Krankentransporte: BZÖ-Spadiut: "Haltung von Voves unwürdig und unverantwortlich"

"Deutliche Worte Faymanns erwartet - Stöger und Voves nicht willens, für die Steirer etwas zu tun"

Wien (OTS) - Heftige Kritik übte heute BZÖ-Gesundheitssprecher Abg. Dr. Wolfgang Spadiut am steirischen Landeshauptmann, der sich im Streit um die Krankentransporte zwischen der STGKK und dem Roten Kreuz weder einmischen noch als Zahler einspringen möchte. "Eine derartige Haltung ist eines Landeshauptmannes unwürdig und vor allem unverantwortlich". In das Stammbuch von Voves geschrieben: "Bei dieser Malaise kann es bei Notfällen auch um Leben oder Tod gehen. Da muss doch das Land zumindest vorübergehend einspringen, bis eine dauerhafte Lösung in Sicht ist", so Spadiut.

"Dass die steirische Bevölkerung äußerst verunsichert ist und sich viele Menschen nicht mehr getrauen, die Rettung zu rufen, sieht man nun ganz deutlich beim Rückgang der Transporte um 30 Prozent. Für einen Dialysepatienten können durch diesen vertraglosen Zustand Kosten bis zu 1.500 Euro im Monat entstehen - da muss eine rasche Lösung her", stellte Spadiut klar.

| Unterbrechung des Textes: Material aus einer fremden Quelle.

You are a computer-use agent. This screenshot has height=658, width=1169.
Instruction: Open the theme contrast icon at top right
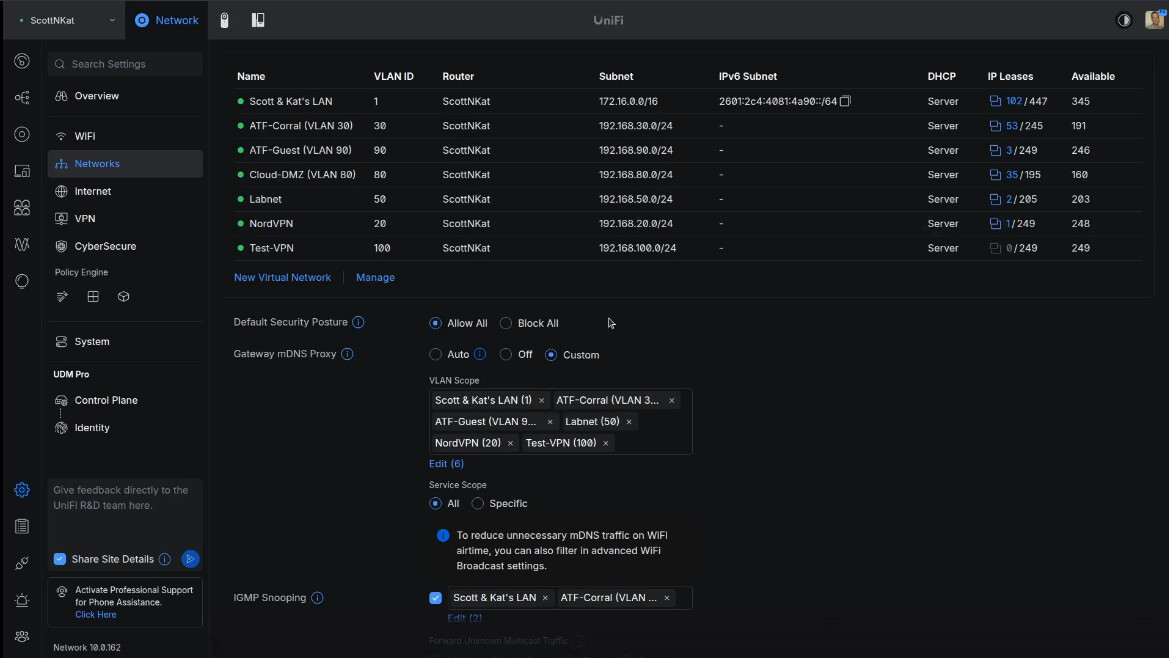[x=1124, y=20]
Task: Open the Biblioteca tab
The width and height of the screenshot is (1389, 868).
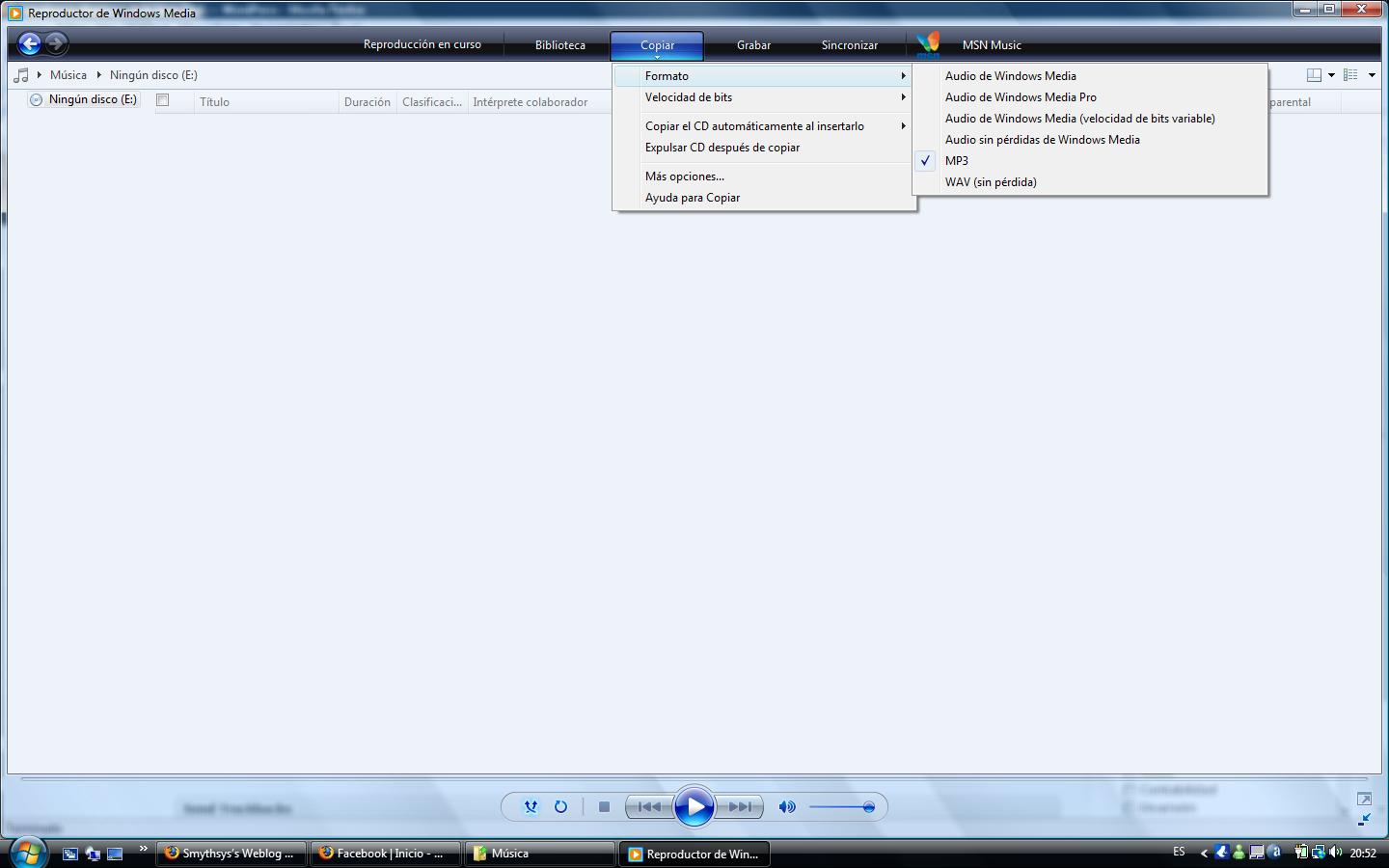Action: [560, 45]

"Ich erwarte mir nun vom Bundeskanzler deutliche Worte. Er muss nun dafür sorgen, dass es eine baldige Klärung des Problems gibt. Denn Gesundheitsminister Stöger und Landeshauptmann Voves sind alleine nicht willens, für die steirische Bevölkerung etwas zu tun. Im Gegenteil: Unter Stöger wurde im Gesundheitsbereich der Verwaltungsapparat immer mehr aufgeblasen und im Gegenzug immer mehr bei den Patienten gespart", kritisierte Spadiut.